If you have configured Chrome with a Google account, on Linux - for me, it does ask me for password on restart. I am assuming the password is for decrypting the passwords it stores in browser's "manage passwords".
Overall, I think either:
a. Chrome can use that account password for decrypting the other senstive information too.
b. or it can integrate with keychain of operation system. If I am not wrong, each time a new application accesses keychain of OS, OS prompts for user's password.
Where would it store that encryption key? How would it store it in such a way that a Chromium fork wouldn't have good access to it to easily decrypt and copy the cookies anyways?
Are you sure it's even an import? I wouldn't be surprised if this thing is just naively using the same cookie stores and bookmarks and whatnot live.
Chrome and Firefox both store cookies, bookmarks, etc. in unencrypted, unprotected sqlite databases in a user profile directory. Internet Explorer stores them in regular text files on the filesystem. Any application run by the same user has trivial access to all of that information.

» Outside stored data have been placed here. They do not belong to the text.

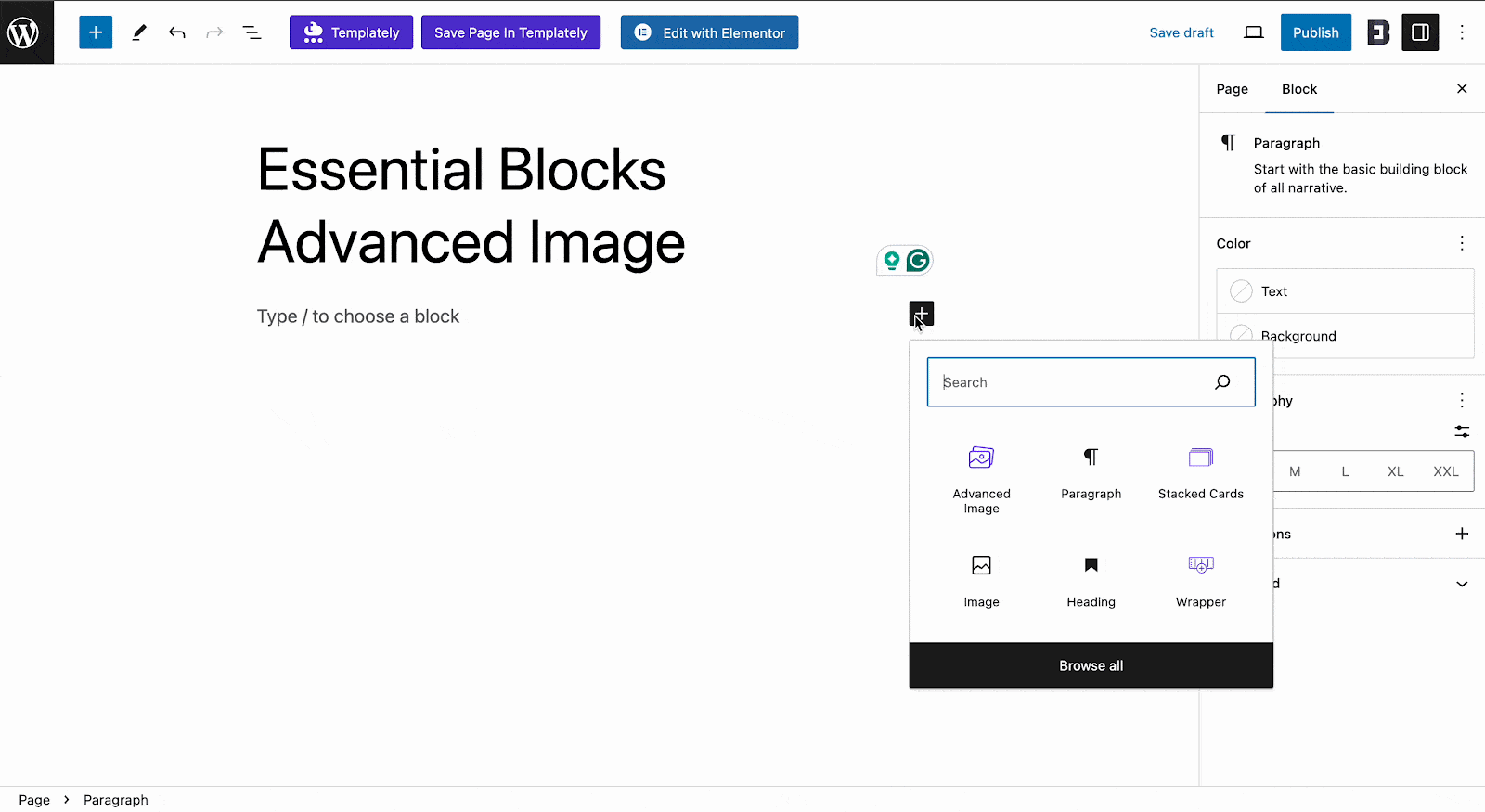Viewport: 1485px width, 812px height.
Task: Expand the collapsed panel chevron in sidebar
Action: click(1462, 584)
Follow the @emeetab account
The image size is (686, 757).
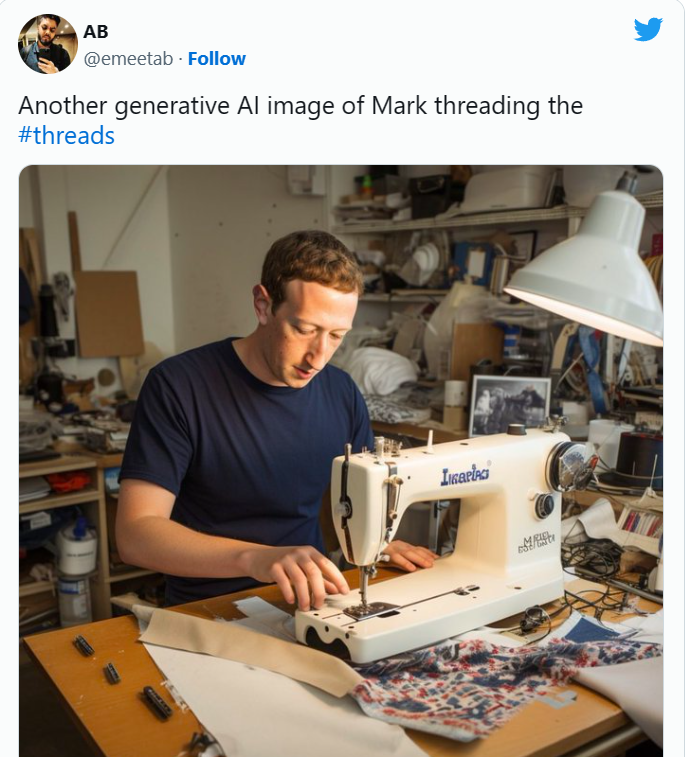tap(217, 59)
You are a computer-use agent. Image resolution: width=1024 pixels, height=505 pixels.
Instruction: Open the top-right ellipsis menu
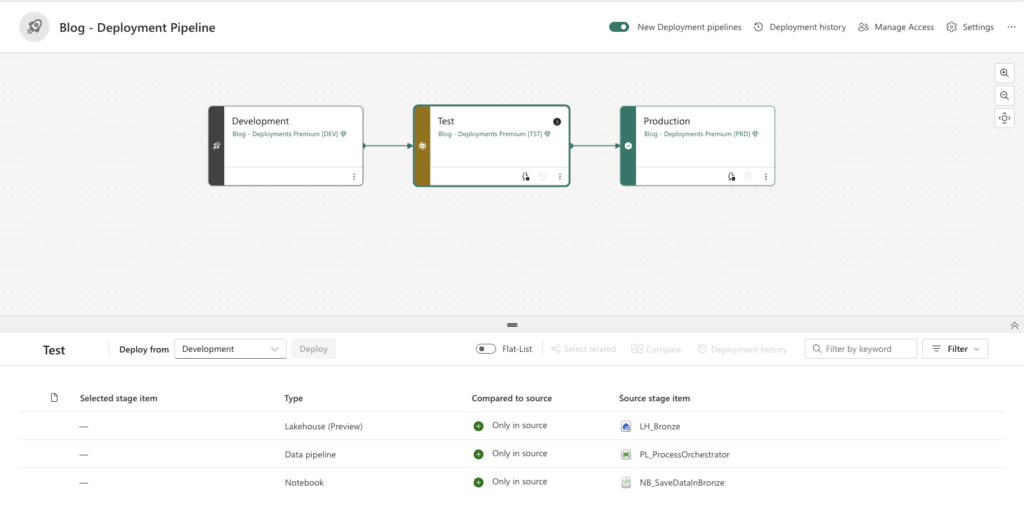[x=1011, y=27]
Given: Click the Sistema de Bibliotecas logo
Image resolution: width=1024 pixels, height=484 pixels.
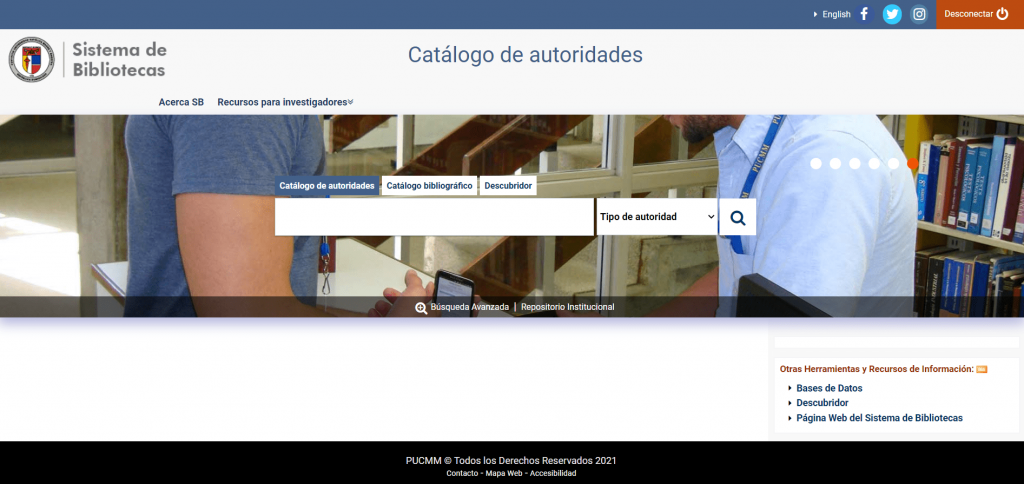Looking at the screenshot, I should [x=88, y=60].
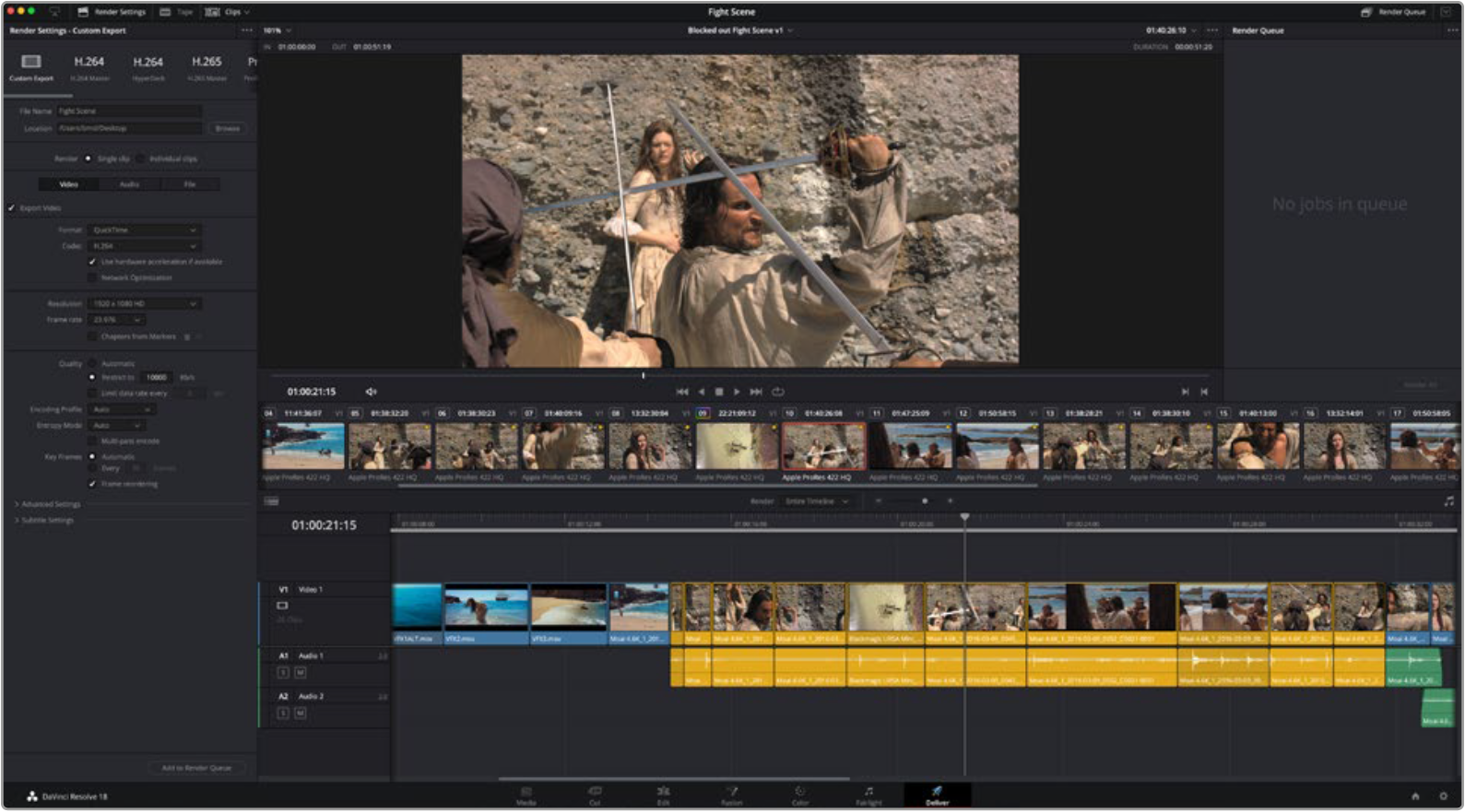This screenshot has width=1465, height=812.
Task: Open the Format dropdown showing QuickTime
Action: 144,229
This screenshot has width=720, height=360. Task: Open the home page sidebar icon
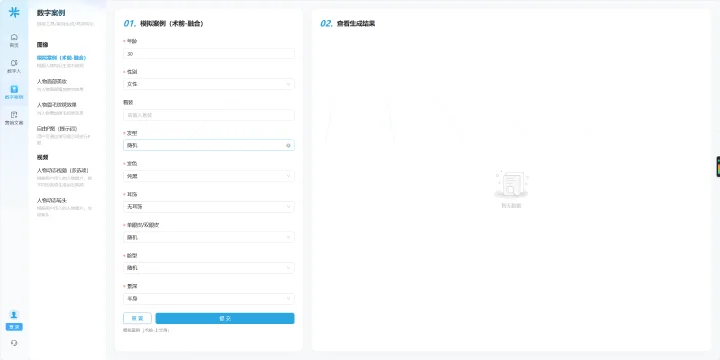point(14,40)
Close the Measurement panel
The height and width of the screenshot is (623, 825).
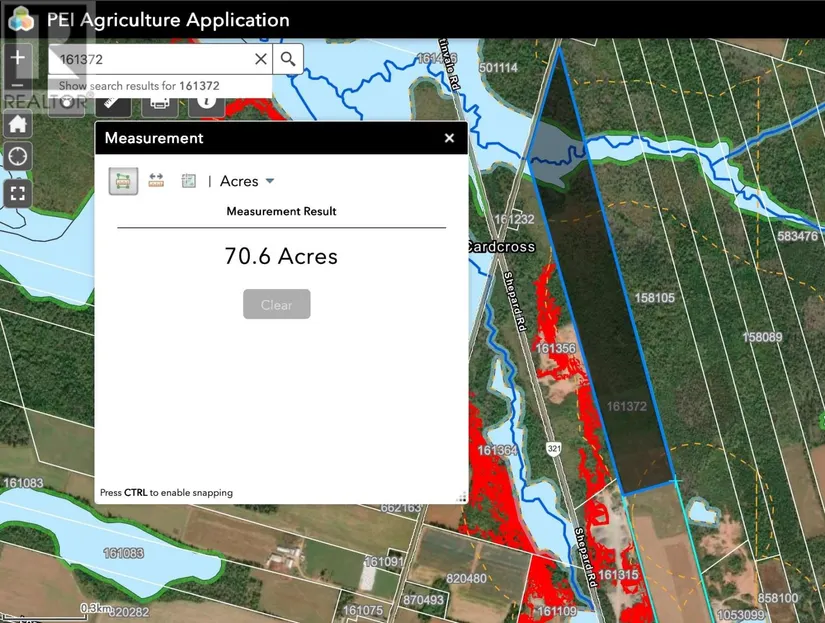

In many cases that information can't be sent out to an external server and then used to impersonate you, however. Google, for example, has a lot of safeguards to identify abnormal traffic like that and block it out. An application could, however, use the cookies/session info locally on your machine to do things without your knowledge.
This is why security minded apps will log you off all the time. It's not to annoy you, it's because the session security model is just not safe in a computer that may be running untrusted applications. You're responsible of the applications you install not stealing your stuff or hijacking your sessions.
Just like I switched off Opera when it became a webkit fork, I do not see any reason in installing another one.
From my experience, Yandex is only good for one thing: Russian maps. Their accuracy and features are still unparalleled on Russian territory.
When it comes to browser though, I would still use Chrome if I wanted WebKit, FireFox if I wanted features and Opera 12 if I wanted great user experience.
I think last time I tried it, it was behind on the nav part. Did they improve it? Does it allow setting marks for other drivers? Does it show traffic jams?
We built a site for a Russian supermarket and tried using Yandex maps as that's what they wanted. Was accurate for Russian addresses, as you would expect, but ended up switching for Mapbox so we could heavily customise it.
Download page is in Russian, but the interface is in English when installed. International site (http://browser.yandex.com) still has "We're working on it".
So much anti-Russian sentiment - why is Hacker News so full of politics!? Are NSA or GCHQ any better? The thing is that other countries don't trust stuff built in the US anymore and you will see more and more of these.
Some useful extensions like LastPass, Adguard, Pocket and Evernote are packaged (but not enabled) by default. Functionally it's Yandexified Chromium (vs Googlized Chromium aka Chrome—and modulo UI chrome of course).